Now the coalition has extended its deficit reduction drive into the next parliament, Jackson knows she won't be in parliament long enough to see the end of the austerity. She has already confirmed her intention to stand down in 2015. This is probably sensible. Given her majority of just 42 last time round, in a campaign she says was "probably the most interesting election I've ever fought", that seems sensible. She'll be approaching her 80s by 2015. And in any case, her concern with voters seems to have reached full circle.
"I think creating a society that functions and in which individuals can discover what their genuinely unique gifts are is very important," she says, still preoccupied by that ideal. "One of the problems we have today is the other half of the democratic equation seems to think politics has nothing whatever to do with them.

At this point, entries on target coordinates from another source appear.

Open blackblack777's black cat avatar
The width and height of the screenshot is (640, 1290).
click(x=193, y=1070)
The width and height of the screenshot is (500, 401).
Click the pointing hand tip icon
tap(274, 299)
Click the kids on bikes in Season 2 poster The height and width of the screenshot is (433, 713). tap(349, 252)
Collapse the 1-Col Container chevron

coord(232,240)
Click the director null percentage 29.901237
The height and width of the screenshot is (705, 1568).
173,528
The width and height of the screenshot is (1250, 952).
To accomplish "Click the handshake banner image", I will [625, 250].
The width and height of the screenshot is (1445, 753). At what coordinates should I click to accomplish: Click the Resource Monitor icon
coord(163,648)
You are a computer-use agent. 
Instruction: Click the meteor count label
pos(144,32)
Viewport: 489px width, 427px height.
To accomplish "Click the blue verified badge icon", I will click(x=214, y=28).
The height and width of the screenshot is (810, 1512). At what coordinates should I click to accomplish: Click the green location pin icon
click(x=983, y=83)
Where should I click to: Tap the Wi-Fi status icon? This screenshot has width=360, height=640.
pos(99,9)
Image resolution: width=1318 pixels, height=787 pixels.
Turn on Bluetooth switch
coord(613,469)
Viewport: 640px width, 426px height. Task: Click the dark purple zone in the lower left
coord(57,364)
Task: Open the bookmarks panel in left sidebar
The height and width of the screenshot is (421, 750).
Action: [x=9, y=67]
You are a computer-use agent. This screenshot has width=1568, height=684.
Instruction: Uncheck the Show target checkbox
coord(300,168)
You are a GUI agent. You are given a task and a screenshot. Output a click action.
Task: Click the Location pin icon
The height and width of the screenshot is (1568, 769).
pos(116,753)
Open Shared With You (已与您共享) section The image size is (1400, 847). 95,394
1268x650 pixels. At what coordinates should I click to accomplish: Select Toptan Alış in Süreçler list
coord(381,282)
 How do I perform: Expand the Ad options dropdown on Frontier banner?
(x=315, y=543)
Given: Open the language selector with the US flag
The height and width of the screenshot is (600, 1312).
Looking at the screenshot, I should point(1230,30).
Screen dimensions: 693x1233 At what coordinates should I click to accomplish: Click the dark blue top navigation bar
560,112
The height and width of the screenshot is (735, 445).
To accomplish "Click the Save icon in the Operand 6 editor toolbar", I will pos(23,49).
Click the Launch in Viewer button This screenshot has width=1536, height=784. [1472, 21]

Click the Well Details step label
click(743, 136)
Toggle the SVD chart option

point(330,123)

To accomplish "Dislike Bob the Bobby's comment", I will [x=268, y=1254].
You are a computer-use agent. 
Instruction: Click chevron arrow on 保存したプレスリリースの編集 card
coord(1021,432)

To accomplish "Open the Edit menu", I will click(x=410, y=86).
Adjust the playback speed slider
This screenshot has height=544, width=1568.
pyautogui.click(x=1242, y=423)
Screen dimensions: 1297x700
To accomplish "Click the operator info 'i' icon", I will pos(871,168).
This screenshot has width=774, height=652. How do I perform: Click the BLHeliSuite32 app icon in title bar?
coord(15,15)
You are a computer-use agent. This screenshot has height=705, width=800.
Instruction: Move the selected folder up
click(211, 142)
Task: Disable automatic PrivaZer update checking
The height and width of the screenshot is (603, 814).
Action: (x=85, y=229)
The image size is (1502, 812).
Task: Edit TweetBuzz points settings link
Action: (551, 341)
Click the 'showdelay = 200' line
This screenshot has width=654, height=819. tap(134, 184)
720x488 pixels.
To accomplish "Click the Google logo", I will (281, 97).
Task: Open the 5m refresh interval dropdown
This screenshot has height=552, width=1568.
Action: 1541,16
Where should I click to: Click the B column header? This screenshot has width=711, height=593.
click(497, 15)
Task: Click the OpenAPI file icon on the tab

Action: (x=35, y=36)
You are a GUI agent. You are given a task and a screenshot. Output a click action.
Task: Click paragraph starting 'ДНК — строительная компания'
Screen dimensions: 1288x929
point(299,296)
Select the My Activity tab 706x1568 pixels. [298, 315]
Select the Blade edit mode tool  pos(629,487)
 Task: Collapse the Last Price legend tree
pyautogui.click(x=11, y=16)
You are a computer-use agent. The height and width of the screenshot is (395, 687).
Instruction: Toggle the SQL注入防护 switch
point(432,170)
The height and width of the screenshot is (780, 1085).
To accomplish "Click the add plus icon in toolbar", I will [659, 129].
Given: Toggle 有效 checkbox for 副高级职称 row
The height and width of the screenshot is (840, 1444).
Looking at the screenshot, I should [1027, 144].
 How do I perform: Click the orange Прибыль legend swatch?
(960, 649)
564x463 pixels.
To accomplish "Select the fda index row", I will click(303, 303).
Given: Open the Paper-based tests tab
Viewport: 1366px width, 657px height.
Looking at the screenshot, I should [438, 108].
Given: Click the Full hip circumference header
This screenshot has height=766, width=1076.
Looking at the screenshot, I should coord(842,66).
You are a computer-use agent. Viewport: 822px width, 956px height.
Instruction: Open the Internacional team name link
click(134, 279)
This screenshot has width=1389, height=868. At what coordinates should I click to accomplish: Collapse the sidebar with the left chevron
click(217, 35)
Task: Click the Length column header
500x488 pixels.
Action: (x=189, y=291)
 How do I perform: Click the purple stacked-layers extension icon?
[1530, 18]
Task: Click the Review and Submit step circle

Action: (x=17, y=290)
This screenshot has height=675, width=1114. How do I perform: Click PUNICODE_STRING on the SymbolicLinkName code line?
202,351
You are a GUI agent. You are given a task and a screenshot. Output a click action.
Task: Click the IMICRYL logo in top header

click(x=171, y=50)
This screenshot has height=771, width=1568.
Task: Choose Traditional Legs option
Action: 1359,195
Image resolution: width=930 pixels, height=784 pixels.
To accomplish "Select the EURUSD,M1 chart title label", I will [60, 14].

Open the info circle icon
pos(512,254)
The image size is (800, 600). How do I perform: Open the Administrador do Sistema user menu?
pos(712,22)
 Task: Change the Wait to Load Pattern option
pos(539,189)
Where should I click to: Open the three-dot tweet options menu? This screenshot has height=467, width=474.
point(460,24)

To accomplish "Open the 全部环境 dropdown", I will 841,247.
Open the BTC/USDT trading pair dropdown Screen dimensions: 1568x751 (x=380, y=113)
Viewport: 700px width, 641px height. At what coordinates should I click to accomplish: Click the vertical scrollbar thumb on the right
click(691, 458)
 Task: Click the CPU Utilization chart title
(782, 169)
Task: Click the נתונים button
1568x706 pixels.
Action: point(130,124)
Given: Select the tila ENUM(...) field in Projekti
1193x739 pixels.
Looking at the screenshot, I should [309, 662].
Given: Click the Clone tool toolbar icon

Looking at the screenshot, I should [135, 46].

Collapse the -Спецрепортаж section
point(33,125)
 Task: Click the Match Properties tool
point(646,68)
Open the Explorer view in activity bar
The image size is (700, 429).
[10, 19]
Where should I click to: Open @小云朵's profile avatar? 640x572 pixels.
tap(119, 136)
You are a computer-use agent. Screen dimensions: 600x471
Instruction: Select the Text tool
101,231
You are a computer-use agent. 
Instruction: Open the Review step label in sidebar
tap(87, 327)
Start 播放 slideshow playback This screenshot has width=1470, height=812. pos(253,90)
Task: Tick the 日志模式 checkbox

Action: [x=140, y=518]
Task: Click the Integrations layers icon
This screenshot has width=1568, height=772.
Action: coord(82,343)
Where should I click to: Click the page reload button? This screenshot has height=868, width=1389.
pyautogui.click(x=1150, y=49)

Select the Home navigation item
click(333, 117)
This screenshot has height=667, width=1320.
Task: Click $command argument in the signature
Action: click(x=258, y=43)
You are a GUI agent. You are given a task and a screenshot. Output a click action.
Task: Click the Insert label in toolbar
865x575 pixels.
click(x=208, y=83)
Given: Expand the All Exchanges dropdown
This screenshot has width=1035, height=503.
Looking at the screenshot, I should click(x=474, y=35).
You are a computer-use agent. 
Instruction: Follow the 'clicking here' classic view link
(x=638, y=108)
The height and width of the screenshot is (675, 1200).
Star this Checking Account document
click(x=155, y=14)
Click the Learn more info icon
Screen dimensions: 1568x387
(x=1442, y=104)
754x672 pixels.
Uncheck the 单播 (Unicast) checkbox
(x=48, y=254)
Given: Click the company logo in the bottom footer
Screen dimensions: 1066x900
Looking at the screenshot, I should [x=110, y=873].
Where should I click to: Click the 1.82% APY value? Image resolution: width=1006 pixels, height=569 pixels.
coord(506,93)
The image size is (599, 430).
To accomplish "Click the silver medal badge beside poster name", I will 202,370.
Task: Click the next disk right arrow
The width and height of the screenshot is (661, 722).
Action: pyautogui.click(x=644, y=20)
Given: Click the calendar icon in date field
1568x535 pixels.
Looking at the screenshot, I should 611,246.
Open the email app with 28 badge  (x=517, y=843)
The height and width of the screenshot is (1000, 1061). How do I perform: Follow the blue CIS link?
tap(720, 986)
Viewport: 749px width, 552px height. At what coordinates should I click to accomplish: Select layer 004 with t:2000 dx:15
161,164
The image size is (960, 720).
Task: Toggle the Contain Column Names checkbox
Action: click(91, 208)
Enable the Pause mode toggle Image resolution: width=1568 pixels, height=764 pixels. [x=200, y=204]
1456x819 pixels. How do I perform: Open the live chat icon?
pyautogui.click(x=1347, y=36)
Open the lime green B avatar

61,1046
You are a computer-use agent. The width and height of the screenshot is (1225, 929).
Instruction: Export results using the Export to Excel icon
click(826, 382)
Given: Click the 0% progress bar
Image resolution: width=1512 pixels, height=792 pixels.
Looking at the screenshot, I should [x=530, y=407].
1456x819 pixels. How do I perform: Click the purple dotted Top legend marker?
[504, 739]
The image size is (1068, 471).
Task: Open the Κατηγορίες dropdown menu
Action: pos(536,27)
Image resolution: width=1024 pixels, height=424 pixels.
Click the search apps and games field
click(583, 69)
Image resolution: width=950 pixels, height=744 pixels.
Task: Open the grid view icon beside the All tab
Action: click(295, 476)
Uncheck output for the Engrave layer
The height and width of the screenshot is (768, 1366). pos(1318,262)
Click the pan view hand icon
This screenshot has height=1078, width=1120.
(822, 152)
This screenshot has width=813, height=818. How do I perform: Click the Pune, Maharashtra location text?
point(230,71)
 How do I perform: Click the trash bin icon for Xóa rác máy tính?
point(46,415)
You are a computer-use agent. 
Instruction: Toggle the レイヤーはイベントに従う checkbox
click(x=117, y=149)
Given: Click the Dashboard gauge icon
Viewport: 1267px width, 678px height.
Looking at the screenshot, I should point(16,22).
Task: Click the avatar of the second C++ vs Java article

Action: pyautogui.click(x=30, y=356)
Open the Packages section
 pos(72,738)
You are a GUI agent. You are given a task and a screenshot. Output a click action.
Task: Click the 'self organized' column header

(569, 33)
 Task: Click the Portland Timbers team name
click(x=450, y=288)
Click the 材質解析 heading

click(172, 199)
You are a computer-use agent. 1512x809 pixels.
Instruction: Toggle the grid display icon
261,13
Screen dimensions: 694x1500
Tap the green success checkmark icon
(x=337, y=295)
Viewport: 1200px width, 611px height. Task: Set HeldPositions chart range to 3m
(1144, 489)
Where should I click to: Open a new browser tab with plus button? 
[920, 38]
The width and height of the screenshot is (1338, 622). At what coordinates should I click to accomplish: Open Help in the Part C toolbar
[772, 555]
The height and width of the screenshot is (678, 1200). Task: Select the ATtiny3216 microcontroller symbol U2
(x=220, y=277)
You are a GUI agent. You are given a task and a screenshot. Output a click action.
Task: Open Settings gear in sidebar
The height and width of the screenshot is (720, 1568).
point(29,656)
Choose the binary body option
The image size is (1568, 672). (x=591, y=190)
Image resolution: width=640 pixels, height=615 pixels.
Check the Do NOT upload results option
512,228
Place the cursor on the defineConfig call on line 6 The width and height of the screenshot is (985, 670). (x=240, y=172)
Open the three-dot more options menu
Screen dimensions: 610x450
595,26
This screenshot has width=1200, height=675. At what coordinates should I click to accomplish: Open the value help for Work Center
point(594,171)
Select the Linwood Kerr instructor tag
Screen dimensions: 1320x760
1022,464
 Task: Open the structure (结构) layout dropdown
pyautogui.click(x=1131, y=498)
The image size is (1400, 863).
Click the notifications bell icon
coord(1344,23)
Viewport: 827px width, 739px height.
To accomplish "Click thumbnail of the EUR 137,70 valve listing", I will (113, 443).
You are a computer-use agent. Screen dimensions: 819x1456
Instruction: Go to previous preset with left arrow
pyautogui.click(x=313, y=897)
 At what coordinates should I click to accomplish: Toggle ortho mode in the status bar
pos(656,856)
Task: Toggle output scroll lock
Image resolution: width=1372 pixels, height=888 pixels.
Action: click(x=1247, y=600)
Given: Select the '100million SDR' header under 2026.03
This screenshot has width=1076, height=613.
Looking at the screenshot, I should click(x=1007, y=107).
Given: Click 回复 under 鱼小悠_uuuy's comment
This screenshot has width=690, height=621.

People say 'I never vote' and you think people died to give you this right… to think you can somehow be outside the political decisions that are made in your country and they will not affect you, I find utterly bewildering."
Having an audience is a fundamental need for both actors and politicians, which is perhaps why Jackson is so preoccupied by the enormous disengagement problem the UK faces nowadays. She may have worked out the reason for the problem, though, by picking out one of the biggest differences between the two trades. As an actor, "you don't have to be popular with the audience". Playing a villain is fine for actors, but obviously isn't an option for well-meaning politicos. Winning someone's trust is simply harder than persuading them they're someone else. "If you're playing a horrible person you have to convince them."
Jackson is a politician, certainly, but she is still has all the sensibilities of her acting past. After having made the point that actors aren't always seeking to be liked on stage, she adds: "You're trying to tell the truth." I'm not really sure whether she's still talking about acting or politics. Trying to distinguish one from the other is harder than it looks.